Task inputs.
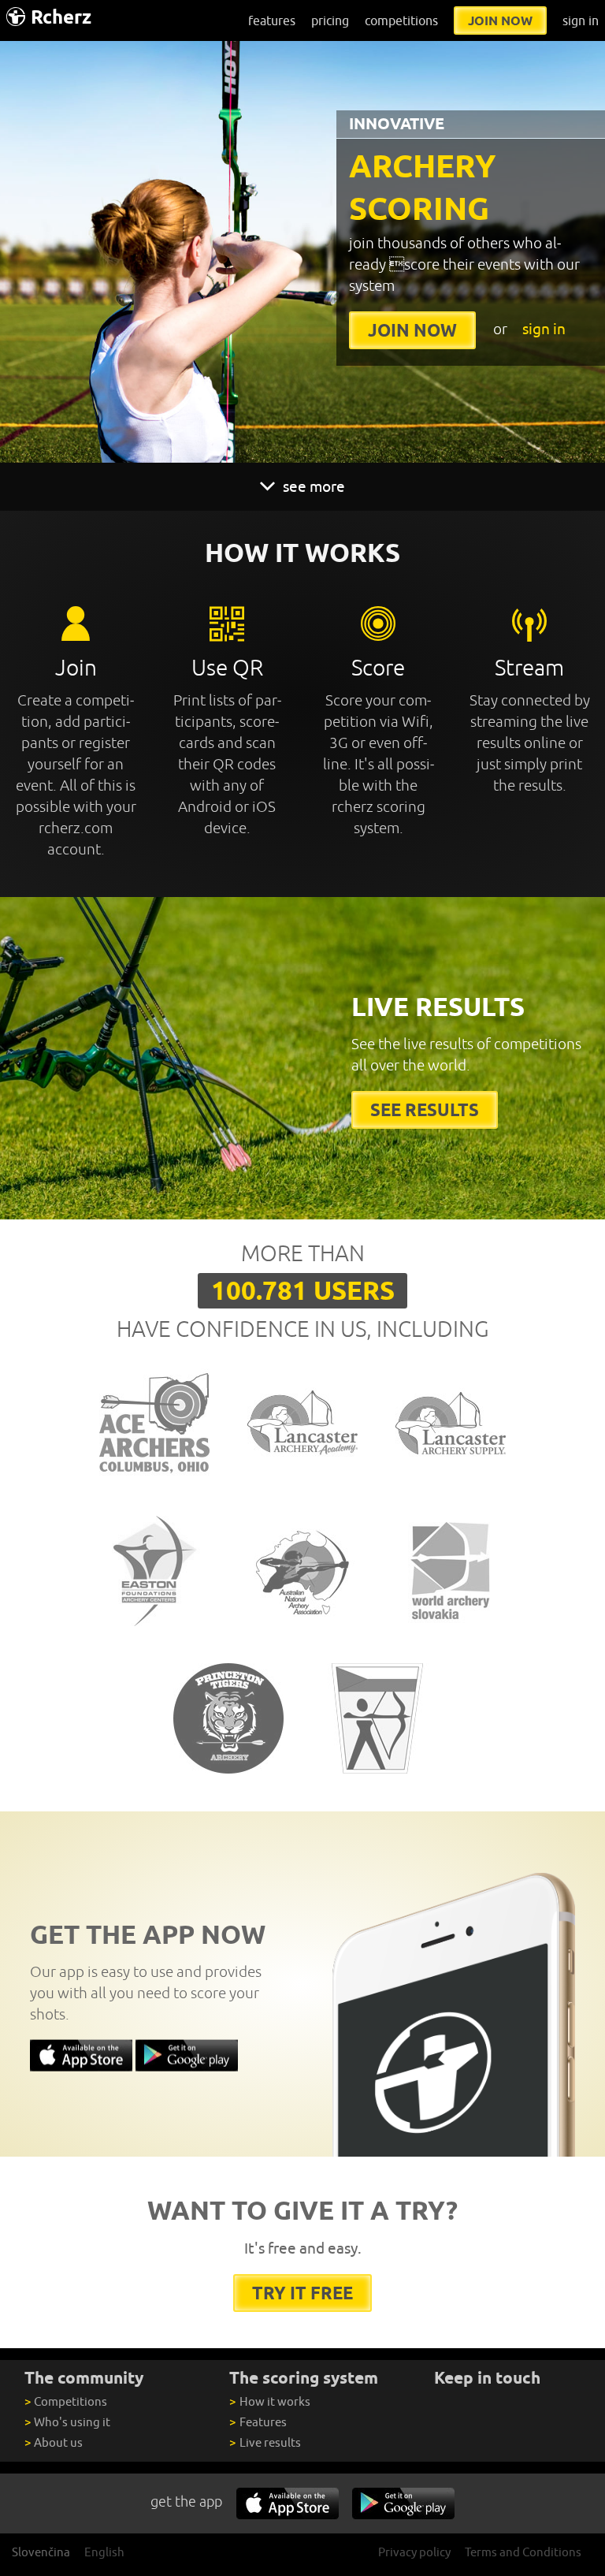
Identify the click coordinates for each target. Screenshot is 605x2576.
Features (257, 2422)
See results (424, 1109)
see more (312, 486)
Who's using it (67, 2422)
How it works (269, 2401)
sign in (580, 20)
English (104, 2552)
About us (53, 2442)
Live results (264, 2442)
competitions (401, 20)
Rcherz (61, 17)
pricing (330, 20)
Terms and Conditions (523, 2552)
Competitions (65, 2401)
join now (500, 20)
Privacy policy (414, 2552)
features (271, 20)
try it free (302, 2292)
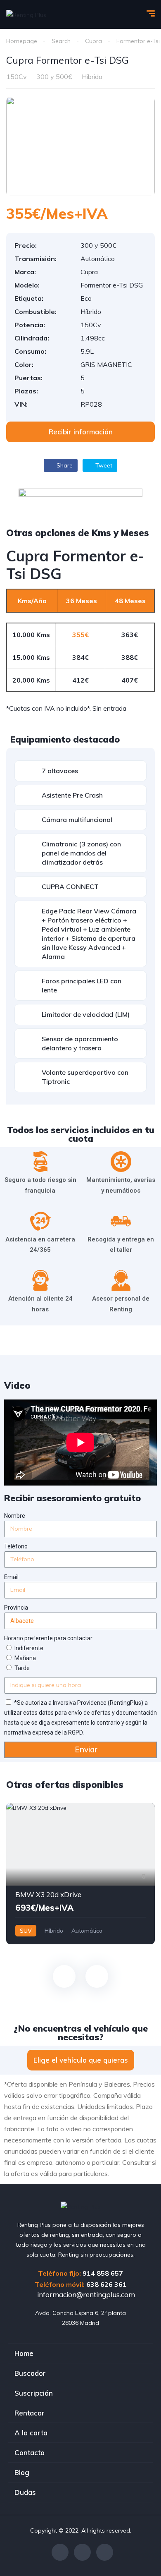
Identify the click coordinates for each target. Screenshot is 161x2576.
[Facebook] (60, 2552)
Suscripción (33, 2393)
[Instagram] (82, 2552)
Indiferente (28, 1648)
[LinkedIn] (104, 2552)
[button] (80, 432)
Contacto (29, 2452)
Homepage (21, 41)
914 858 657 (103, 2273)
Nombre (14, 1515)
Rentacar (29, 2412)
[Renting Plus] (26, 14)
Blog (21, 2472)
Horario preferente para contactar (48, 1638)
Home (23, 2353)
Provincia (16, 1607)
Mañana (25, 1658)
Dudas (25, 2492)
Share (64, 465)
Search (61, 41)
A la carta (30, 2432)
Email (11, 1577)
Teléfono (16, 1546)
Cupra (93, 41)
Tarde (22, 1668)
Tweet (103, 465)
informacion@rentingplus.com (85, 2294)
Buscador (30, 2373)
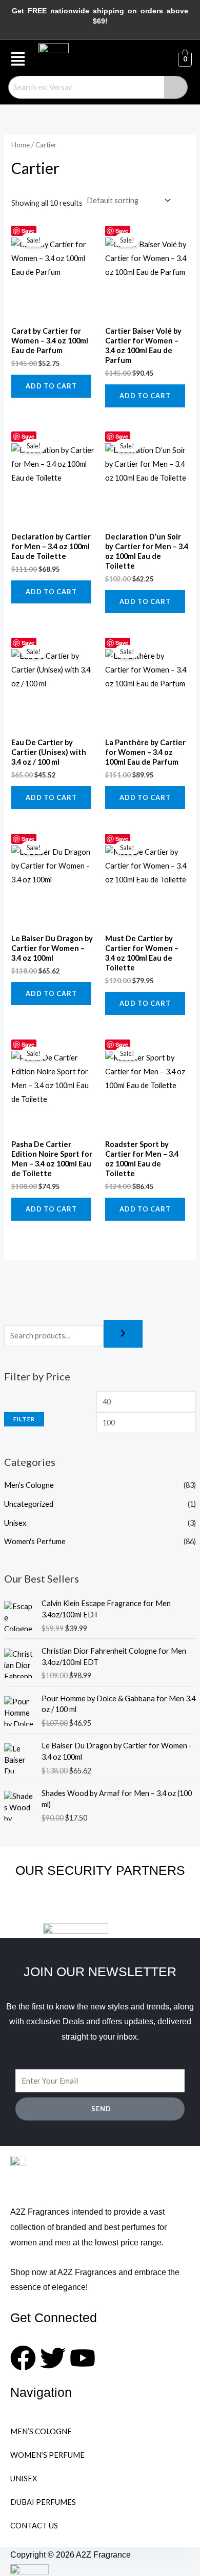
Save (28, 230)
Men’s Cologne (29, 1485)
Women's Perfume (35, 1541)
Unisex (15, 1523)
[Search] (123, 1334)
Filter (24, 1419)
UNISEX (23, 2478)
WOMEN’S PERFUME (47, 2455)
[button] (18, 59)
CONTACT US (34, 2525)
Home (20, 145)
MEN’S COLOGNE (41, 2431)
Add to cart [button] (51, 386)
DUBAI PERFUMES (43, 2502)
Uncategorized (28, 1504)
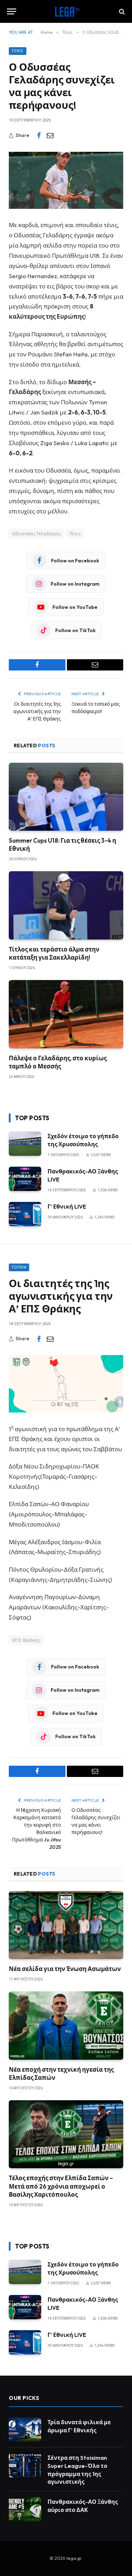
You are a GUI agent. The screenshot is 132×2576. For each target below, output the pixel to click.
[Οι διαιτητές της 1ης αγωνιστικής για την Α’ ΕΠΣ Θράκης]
...
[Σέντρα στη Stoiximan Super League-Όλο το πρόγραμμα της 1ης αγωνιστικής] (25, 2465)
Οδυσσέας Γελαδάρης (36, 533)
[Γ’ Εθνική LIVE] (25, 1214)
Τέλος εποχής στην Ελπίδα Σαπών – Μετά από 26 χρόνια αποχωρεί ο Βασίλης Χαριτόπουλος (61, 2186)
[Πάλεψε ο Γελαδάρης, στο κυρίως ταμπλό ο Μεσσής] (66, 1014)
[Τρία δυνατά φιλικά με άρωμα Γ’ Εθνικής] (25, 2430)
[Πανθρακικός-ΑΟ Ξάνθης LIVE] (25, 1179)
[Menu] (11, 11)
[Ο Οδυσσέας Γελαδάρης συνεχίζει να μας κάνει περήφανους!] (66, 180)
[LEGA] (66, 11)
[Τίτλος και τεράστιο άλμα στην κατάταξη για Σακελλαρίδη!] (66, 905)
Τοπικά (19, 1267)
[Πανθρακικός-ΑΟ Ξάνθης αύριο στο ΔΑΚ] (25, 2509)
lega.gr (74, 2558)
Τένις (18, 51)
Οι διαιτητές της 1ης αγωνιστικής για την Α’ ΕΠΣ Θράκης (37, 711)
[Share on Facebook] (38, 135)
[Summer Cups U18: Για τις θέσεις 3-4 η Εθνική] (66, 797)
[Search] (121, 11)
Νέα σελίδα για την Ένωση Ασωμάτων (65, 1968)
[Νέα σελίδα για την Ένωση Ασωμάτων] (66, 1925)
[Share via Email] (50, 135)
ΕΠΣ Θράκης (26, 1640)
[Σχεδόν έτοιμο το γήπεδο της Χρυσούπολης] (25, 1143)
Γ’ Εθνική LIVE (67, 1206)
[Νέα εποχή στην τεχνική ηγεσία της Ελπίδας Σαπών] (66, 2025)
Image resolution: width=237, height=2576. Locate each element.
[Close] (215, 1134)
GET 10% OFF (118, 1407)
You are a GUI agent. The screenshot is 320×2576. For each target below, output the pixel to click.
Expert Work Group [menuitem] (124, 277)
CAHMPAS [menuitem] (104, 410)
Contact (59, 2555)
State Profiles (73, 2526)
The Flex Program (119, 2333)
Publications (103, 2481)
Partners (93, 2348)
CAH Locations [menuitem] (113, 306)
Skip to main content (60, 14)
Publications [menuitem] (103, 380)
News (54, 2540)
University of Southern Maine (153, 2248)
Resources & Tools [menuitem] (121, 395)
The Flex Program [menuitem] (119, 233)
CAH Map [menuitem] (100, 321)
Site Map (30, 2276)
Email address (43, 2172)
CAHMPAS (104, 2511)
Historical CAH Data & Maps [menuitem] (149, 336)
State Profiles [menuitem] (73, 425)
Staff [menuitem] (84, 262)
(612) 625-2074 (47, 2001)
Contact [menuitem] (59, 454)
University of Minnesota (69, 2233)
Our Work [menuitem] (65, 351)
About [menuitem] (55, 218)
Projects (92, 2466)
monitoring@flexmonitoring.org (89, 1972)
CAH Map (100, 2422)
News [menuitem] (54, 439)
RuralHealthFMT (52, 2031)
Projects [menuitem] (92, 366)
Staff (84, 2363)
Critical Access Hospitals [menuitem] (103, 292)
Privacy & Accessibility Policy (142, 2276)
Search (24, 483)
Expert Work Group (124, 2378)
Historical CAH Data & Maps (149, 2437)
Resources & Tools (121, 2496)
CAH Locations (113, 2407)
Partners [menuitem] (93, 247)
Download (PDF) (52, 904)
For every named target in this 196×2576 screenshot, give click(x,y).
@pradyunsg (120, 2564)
--
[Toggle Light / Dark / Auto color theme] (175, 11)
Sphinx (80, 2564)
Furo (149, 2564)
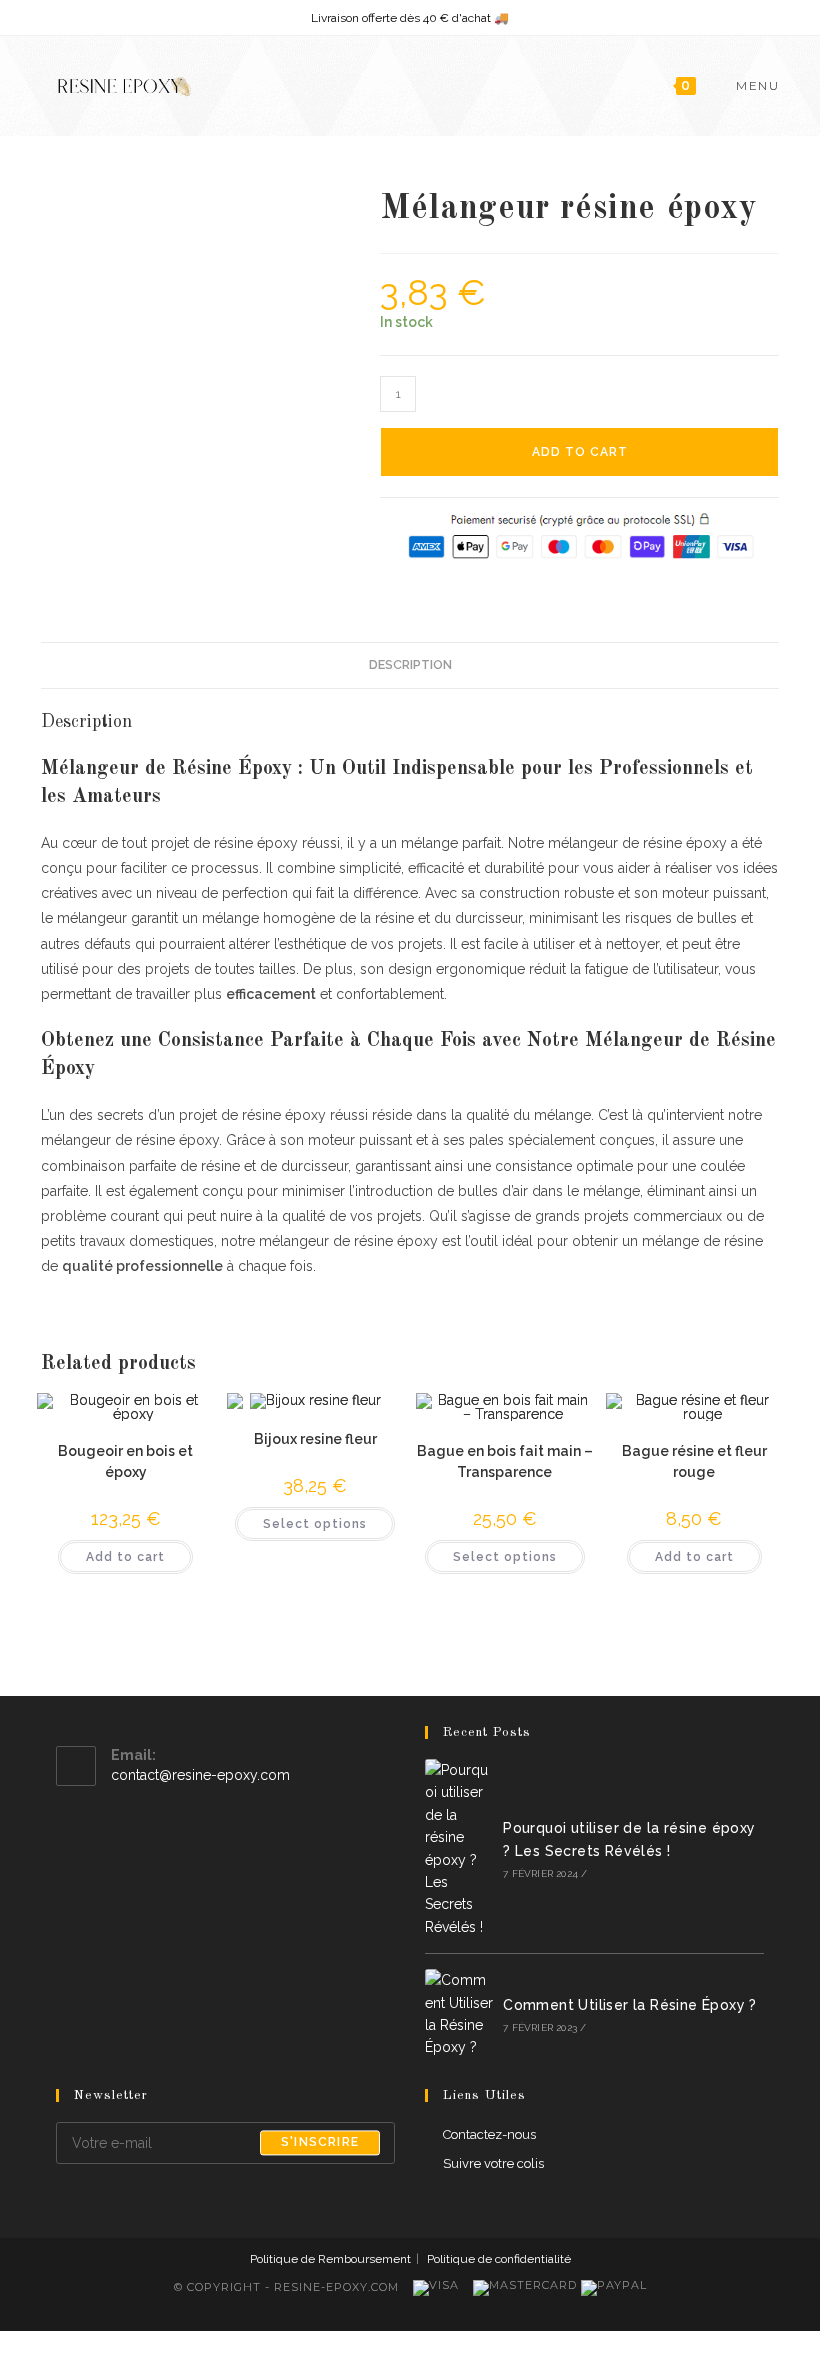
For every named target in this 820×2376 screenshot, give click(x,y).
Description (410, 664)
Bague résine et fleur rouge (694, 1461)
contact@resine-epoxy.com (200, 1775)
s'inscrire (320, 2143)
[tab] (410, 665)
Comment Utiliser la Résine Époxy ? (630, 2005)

What is expected.
Wherever a line in the records contains the word "Share", copy that line.

Exercise solution.
Share (64, 465)
[Share on Facebook] (38, 135)
[Share via Email] (50, 135)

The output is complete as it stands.